Doenças oftalmológicas têm aumento no inverno

Na última quinta-feira (21), começou o inverno brasileiro, e em Rio Preto a estação veio com baixa umidade, o que é um sinal de alerta para vários aspectos, inclusive à saúde. Como um dos órgãos mais importantes e sensíveis do corpo humano, os olhos precisam de atenção redobrada.

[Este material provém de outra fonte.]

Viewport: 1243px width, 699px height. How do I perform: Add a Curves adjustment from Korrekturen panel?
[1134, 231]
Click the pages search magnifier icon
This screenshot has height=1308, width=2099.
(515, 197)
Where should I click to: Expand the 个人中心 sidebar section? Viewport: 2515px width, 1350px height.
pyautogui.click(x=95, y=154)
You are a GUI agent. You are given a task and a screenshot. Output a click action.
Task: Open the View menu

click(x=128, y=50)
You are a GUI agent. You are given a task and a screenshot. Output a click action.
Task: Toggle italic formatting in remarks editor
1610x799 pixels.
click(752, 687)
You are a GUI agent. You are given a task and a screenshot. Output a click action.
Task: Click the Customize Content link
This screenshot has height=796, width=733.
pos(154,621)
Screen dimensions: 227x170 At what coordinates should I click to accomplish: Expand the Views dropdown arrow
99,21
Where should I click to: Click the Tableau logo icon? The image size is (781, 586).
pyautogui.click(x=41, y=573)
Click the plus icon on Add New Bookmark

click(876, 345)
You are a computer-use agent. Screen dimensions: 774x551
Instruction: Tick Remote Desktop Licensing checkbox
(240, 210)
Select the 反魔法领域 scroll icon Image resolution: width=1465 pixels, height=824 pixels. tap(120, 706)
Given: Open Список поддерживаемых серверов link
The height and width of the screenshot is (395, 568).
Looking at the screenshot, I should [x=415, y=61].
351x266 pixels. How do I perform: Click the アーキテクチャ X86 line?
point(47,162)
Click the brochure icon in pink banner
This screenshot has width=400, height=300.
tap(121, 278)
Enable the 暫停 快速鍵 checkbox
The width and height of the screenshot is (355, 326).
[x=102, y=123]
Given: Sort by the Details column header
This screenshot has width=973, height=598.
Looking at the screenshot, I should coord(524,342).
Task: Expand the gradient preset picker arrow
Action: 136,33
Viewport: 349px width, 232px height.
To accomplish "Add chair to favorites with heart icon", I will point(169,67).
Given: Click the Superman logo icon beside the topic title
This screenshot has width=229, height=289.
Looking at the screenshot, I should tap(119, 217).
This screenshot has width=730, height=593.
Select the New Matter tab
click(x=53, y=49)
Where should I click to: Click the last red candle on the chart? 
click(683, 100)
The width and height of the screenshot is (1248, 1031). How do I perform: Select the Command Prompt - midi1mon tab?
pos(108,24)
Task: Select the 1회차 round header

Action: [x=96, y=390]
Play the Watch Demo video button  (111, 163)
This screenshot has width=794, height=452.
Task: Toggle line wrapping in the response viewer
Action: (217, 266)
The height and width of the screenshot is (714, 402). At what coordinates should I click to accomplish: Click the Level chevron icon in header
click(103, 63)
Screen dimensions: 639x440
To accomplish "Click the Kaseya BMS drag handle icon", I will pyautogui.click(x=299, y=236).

Segundo especialistas, no inverno existe aumento de casos de duas doenças oftalmológicas: a conjuntivite e os olhos secos, ambas têm sintomas bem parecidos. É bem comum, que pessoas confundam os sintomas, foi o que aconteceu com Fernanda Paiva.
“Meus olhos começaram a ficar irritados, e bem sensíveis a luz, achei que fosse conjuntivite, pois é algo comum, mas percebi que não tinha secreção nos meus olhos, então procurei um especialista, e descobri que era, Olho seco”, contou Paiva.

A diferença
Olho seco é a Diminuição da umidade natural dos olhos agravado pela atmosfera mais seca durante o período de inverno, outros fatores como idade e fatores hormonais também podem estar envolvidos. A conjuntivite é uma Infecção geralmente viral e, assim como a gripe altamente contagiosa.

Como diferenciar os sintomas
Os olhos secos trazem a sensação de areia nos olhos. A conjuntivite, também traz esses sintomas com olhos vermelhos, irritação e secreção ocular (olhos colando), que geralmente pioram progressivamente.

O tratamento
Para o olho seco, o tratamento a princípio é feito com colírios de lágrimas artificiais. Se não tratado adequadamente podem levar ao desenvolvimento de úlceras na córnea, perfurações oculares ou cicatrizes permanentes na visão.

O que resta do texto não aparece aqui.